Use the logging mechanismΒΆ
Many high-level interfaces of the haskus-system
use the Sys
monad. It is
basically a wrapper for the IO
monad that adds a logging mechanism.
The following code prints the system log that is implicitly maintained in the
Sys
monad on the kernel console.
{-# LANGUAGE BlockArguments #-}
import Haskus.System
main :: IO ()
main = runSys do
term <- defaultTerminal
writeStrLn term "Hello World!"
waitForKey term
sysLogPrint -- print system log
powerOff
Hence, the output of this program is something like:
Hello World!
---- Log root
--*- FORK: Terminal input handler
|---- Read bytes from Handle 0 (succeeded with 1)

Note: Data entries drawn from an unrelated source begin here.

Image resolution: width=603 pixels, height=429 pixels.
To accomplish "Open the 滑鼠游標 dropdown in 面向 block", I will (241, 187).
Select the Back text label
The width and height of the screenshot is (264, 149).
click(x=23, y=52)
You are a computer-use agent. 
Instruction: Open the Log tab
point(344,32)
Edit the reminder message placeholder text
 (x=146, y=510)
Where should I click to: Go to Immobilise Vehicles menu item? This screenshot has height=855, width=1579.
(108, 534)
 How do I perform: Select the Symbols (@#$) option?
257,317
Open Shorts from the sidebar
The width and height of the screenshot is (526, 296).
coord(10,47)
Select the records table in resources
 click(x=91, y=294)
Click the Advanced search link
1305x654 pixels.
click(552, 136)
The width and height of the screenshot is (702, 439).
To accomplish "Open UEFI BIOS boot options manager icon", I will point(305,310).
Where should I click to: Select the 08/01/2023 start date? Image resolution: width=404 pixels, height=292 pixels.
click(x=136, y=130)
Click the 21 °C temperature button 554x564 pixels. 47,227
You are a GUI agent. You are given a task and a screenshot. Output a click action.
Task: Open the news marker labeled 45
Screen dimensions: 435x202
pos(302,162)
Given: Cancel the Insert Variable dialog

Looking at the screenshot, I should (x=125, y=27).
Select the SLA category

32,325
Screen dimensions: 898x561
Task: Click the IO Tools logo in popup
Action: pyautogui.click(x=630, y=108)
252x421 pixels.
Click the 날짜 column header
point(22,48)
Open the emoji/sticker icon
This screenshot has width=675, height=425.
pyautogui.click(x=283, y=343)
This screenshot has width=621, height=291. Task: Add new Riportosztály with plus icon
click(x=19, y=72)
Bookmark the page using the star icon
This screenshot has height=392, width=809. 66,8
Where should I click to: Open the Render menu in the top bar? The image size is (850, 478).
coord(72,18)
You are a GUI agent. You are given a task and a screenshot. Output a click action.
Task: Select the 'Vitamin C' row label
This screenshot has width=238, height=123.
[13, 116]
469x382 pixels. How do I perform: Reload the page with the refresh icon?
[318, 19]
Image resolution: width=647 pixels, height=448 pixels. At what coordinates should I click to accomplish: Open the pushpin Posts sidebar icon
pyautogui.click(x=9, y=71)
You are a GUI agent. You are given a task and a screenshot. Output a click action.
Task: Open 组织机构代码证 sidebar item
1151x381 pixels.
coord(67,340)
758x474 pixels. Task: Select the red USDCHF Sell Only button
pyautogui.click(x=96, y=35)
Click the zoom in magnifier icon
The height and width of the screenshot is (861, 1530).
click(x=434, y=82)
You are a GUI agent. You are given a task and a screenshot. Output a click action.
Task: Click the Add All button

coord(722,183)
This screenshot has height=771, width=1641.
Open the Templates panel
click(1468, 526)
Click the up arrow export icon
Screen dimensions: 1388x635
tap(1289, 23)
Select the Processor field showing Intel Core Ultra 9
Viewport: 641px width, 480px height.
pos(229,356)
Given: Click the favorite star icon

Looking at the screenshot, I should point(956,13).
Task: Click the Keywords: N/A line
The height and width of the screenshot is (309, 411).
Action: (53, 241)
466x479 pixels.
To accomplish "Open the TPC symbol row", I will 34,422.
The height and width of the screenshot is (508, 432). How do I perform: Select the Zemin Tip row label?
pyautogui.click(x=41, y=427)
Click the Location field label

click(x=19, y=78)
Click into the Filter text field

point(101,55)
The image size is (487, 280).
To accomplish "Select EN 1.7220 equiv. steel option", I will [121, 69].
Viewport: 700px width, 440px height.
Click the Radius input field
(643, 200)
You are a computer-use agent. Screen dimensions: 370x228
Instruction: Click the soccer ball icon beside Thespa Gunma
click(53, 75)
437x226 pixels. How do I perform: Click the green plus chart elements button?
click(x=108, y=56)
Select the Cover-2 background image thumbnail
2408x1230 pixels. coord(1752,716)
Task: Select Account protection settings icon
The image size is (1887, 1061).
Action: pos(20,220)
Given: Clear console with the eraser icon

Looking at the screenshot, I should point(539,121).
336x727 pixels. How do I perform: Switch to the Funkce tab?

|---- readBytes /= 0 (success)
--*- FORK: Terminal output handler
[ 1.818814] reboot: Power down
You can see that the log is hierarchical and that it supports thread forks:
defaultTerminal
forks 2 threads to handle asynchronous terminal
input/output; the input thread indicates in the log that it has read 1 byte from
the terminal input (when I have pressed the enter
key).
Note that the log entries produced by the framework functions may change in the future, hence the contents of the log may change and you may not get exactly the same output if you try to execute this code.